[Source records]
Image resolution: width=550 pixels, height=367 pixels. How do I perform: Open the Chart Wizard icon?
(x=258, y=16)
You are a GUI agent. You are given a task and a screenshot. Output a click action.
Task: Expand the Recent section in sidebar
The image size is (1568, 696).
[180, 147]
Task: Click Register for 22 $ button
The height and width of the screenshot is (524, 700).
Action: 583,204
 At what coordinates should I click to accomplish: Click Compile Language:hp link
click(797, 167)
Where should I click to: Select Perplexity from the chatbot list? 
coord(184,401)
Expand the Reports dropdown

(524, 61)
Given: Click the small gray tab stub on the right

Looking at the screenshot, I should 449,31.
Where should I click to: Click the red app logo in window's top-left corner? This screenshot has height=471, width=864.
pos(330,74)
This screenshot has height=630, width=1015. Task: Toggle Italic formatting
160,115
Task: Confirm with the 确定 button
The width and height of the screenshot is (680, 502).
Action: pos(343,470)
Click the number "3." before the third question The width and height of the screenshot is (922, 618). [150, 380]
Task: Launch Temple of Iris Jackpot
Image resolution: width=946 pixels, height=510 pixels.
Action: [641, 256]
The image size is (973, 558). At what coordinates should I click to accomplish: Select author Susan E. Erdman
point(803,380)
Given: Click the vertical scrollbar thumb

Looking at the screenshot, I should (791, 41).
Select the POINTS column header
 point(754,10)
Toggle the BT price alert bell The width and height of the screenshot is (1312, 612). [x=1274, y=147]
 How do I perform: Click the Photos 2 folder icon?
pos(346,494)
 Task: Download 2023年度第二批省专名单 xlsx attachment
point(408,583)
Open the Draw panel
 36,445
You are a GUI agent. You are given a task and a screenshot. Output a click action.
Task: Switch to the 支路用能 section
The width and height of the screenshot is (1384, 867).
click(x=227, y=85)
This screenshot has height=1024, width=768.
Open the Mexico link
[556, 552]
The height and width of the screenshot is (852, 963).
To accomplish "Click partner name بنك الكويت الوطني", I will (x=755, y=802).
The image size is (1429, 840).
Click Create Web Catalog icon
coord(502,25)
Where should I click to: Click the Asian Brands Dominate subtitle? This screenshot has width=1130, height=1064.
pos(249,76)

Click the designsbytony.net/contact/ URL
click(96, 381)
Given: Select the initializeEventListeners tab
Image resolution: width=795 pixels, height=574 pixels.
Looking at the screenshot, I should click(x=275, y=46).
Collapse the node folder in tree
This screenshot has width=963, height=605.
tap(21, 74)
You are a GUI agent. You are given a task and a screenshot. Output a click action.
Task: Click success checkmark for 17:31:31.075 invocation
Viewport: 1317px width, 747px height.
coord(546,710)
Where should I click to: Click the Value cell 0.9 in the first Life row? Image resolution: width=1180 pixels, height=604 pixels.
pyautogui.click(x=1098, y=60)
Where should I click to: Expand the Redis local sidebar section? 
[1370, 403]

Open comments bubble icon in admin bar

> _What the task requires_: All lines starting at the one holding "The height and width of the screenshot is (852, 963)." and ending at the last line above must be output exactly, and no other line may appear.

> _Solved exercise_:
The height and width of the screenshot is (852, 963).
To accomplish "Click partner name بنك الكويت الوطني", I will (x=755, y=802).
The image size is (1429, 840).
Click Create Web Catalog icon
coord(502,25)
Where should I click to: Click the Asian Brands Dominate subtitle? This screenshot has width=1130, height=1064.
pos(249,76)

Click the designsbytony.net/contact/ URL
click(96, 381)
Given: Select the initializeEventListeners tab
Image resolution: width=795 pixels, height=574 pixels.
Looking at the screenshot, I should click(x=275, y=46).
Collapse the node folder in tree
This screenshot has width=963, height=605.
tap(21, 74)
You are a GUI agent. You are given a task and a screenshot. Output a click action.
Task: Click success checkmark for 17:31:31.075 invocation
Viewport: 1317px width, 747px height.
coord(546,710)
Where should I click to: Click the Value cell 0.9 in the first Life row? Image resolution: width=1180 pixels, height=604 pixels.
pyautogui.click(x=1098, y=60)
Where should I click to: Expand the Redis local sidebar section? 
[1370, 403]

Open comments bubble icon in admin bar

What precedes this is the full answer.